2年連続で申告・納付期限が1か月自動延長!
国税庁が2021年2月2日付で緊急のお知らせを公表し、以下の通り1か月申告・納付期限が延長されました。
今般、新型インフルエンザ等対策特別措置法に基づく緊急事態宣言の期間が令和2年分所得税の確定申告期間(令和3年2月 16 日~3月 15 日)と重なることを踏まえ、十分な申告期間を確保して確定申告会場の混雑回避の徹底を図る観点から、申告所得税(及び復興特別所得税)、贈与税及び個人事業者の消費税(及び地方消費税)の申告期限・納付期限について、全国一律で令和3年4月 15 日(木)まで延長することといたしました。
引用元:国税庁「申告所得税、贈与税及び個人事業者の消費税の申告・納付期限を令和3年4月 15 日(木)まで延長します 」
認められるのは「所得税」「贈与税」「消費税」

— 記録データ —
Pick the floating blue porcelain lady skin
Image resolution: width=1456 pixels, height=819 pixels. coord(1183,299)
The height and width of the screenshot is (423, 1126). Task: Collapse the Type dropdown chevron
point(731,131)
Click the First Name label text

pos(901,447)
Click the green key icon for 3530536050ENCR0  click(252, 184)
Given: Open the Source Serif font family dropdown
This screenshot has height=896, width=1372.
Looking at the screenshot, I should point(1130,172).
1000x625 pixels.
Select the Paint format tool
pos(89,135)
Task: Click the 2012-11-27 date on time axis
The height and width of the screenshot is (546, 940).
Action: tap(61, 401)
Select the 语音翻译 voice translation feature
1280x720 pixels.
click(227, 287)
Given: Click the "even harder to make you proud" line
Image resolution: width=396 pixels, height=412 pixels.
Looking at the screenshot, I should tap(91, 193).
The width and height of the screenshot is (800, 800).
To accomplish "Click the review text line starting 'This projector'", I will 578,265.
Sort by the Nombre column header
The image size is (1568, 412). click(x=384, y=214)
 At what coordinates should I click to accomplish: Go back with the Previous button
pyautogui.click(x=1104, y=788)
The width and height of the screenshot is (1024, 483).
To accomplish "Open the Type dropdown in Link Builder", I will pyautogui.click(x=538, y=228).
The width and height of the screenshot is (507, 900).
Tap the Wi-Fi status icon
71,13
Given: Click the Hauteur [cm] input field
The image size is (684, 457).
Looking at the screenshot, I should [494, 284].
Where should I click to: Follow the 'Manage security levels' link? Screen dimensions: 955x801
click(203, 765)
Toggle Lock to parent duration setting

— 読解の応用 —
• a. 申告期限延長に関する文章にある「国税庁が2021年2月2日付で緊急のお知らせを公表し、以下の通り1か月申告・納付期限が延長されました。」という一文を英語に訳してください。
• b. 申告期限延長に関する文章を、最後の一文の後から書き延ばしてください。
データは別の出典から採られたものです。

— 各課題の解答 —
• a. The National Tax Agency issued an urgent notice dated February 2, 2021, and the filing and payment deadlines were extended by one month as follows.

• b.
注意が必要なのは、あくまで申告期限が伸びているのは「所得税」「贈与税」「消費税」だけです。
その他の税目は自動延長されないので注意が必要です。
また、他の税目で確定申告に添付して提出が必要な手続きがありますが、そういったものは申告期限が伸びていないので、注意してください。
振替納税の日も変更!口座残高に注意!
申告期限の延長に伴い、振替納税で口座引き落としが行われる日も以下のように変更となっています。
引用元:国税庁「申告所得税、贈与税及び個人事業者の消費税の申告・納付期限を令和3年4月 15 日(木)まで延長します 」
振替納税の日には引き落としがちゃんとできるように残高を確認しましょう。
せっかく振替納税にしていても、引き落としができてなければ納付していないことになってしまいます!
期限が伸びた今がチャンス!?電子申告の準備を!
今年は国税庁も積極的に電子申告を呼び掛けております。
また、令和2年分の確定申告より紙申告では青色申告特別控除が55万円になってしまいます。
詳しくは「2021年から紙申告では控除額が減る!?該当するケースと対処法を税理士が解説!」をご覧ください。
期限が伸びで時間的余裕ができましたので、これを機に電子申告に移行してみてはいかがでしょうか?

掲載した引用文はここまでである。